In article <154dedac-ee33-44d1-bb89-

b1**********@d5g2000hsc.googlegroups.com>,

ja*********@gmail.com says...

[ ... ]

What ever you do, don't call this isEqual. It doesn't test for

equality, and it doesn't establish an equivalence relationship.

Something like isApproximatelyEqual may require a bit more

typing, but it won't confuse the reader.

You have a good point -- this was originally posted as a follow-up to a

post that used the name isEqual, so I used the same even though it's

clearly not accurate. I believe a comment to that effect was made at the

time, but it should have been incorporated into the code.

>
int mag1, mag2;

frexp(a, &mag1);

frexp(b, &mag2);

if ( mag1 != mag2)

return false;

And the above condition is almost certainly wrong. On my Intel

based machine, it means that your function will return false for

the values 1.0 and 0.9999999999999998, regardless of the

precision requested.

Good point.

You really do have to calculate the espilon as a function of the

two values involved, something like:

That's what I was using frexp and ldexp to do. I didn't take all the

corner cases into account, but the idea was definitely to adjust the

magnitude of the precision to fit the magnitudes of the numbers.

Unfortunately, both you and I took roughly the same route, of adjusting

the precision specification to fit the magnitude of the numbers, which

makes some problems such as possible underflow and overflow difficult to

avoid.

After some thought, I realized that it would be better to reverse that:

adjust the magnitude of the numbers to fit the precision specification.

This makes most of the problems disappear completely. I've included the

code at the end of this post.

Except, of course, that still has problems with very big values

(for which a + b might overflow) and very small values (for

which a - b might underflow, and result in zero). And I'm not

really sure what you should do for values which are near the

minimum representable: Do they compare approximately equal to

zero? Do they compare equal even if their signs are not the

same?

See below -- I'm pretty sure my new code avoids problems with either

underflow or overflow.

I'm not sure the problems with numbers extremely close to zero are

entirely real. The question being asked is whether two numbers are equal

to a specified precision. The answer to that is a simple yes/no. That

question may not always be the appropriate one for every possible

calculation, but that doesn't mean there's anything wrong with the code

as it stands.

I'm not sure what the FAQ says, but your code isn't really

correct (although I'm not sure that there is an absolute

definition of "correct" in this case).

This is a basic question of what should be specified, and whether that

specification fits all possible purposes. The code in the FAQ might fit

some specification, but only a very limited one (i.e. that all the

numbers involved must be quite close to 1.0 or -1.0).

I wouldn't attempt to claim that it fits every possible situation, but I

think the following code is (at least starting to get close to) correct.

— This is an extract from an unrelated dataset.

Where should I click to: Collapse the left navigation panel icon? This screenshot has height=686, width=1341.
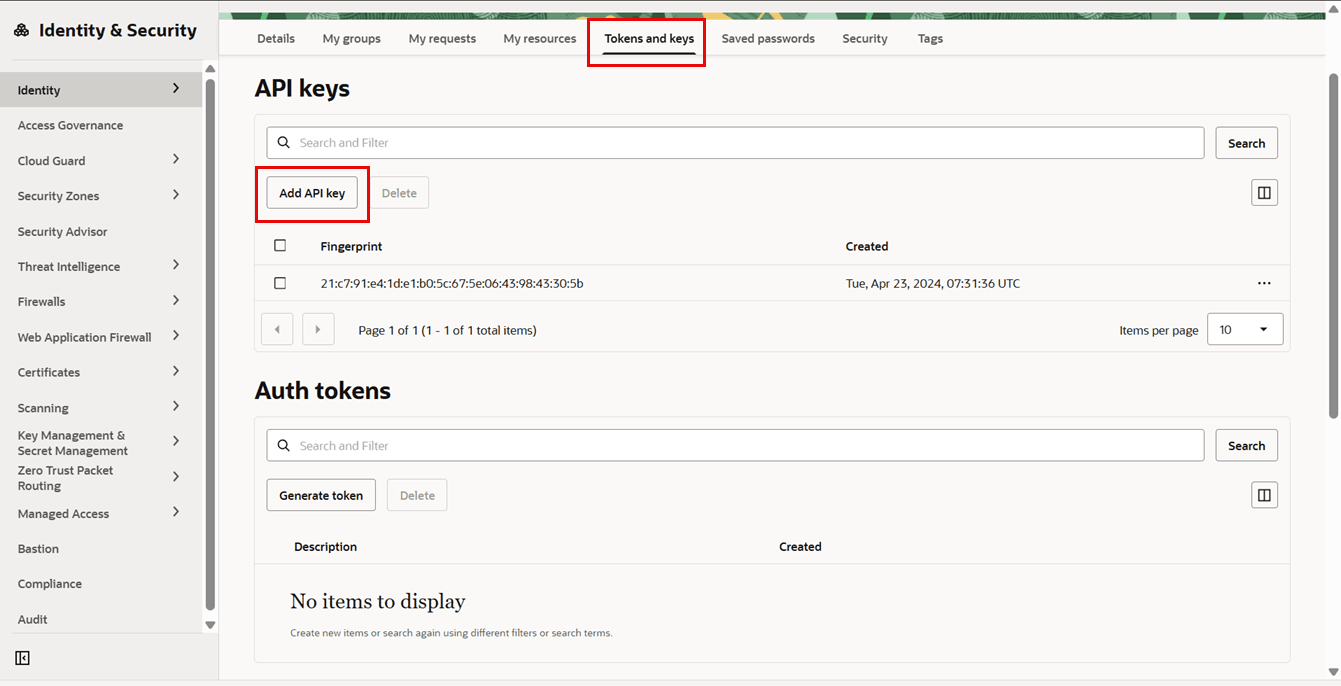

The specification I'm following is that it is supposed to determine

whether two numbers are equal within a specified relative difference.

Here's the code, along with a few test cases:

#include <math.h>

bool isNearlyEqual(double a, double b, double prec = 1e-6) {

int mag1, mag2;

double num1 = frexp(a, &mag1);

double num2 = frexp(b, &mag2);

if (abs(mag1-mag2) 1)

return false;

num2 = ldexp(num2, mag2-mag1);

return fabs(num2-num1) < prec;

}

#ifdef TEST

#include <iostream>

int main() {

std::cout.setf(std::ios_base::boolalpha);

// these should yield false -- the differ after 5 digits

std::cout << isNearlyEqual(1e-20, 1.00001e-20) << std::endl;

std::cout << isNearlyEqual(1e200, 1.00001e200) << std::endl;

std::cout << isNearlyEqual(-1e10, -1.0001e10) << std::endl;

// these should yield true; all are equal to at least 6 digits

std::cout << isNearlyEqual(1e-20, 1.000001e-20) << std::endl;

std::cout << isNearlyEqual(1e200, 1.000001e200) << std::endl;

std::cout << isNearlyEqual(1.0, 0.99999998) << std::endl;

std::cout << isNearlyEqual(-1e10, -1.000001e10) << std::endl;

return 0;

}

#endif

I'd certainly welcome any comments on this code.

As an aside, I'd note that I don't really like the 'if (abs(mag2-mag1)>

1)' part, but I can't see anything a lot better at the moment. In

theory, I'd like it to take the tolerance into account -- e.g. if

somebody specifies a tolerance of 100, it should allow numbers that are

different by a factor of 100 to yield true. This would add some

complexity, however, and I can't think of any real uses to justify it.

--

Later,

Jerry.

The universe is a figment of its own imagination.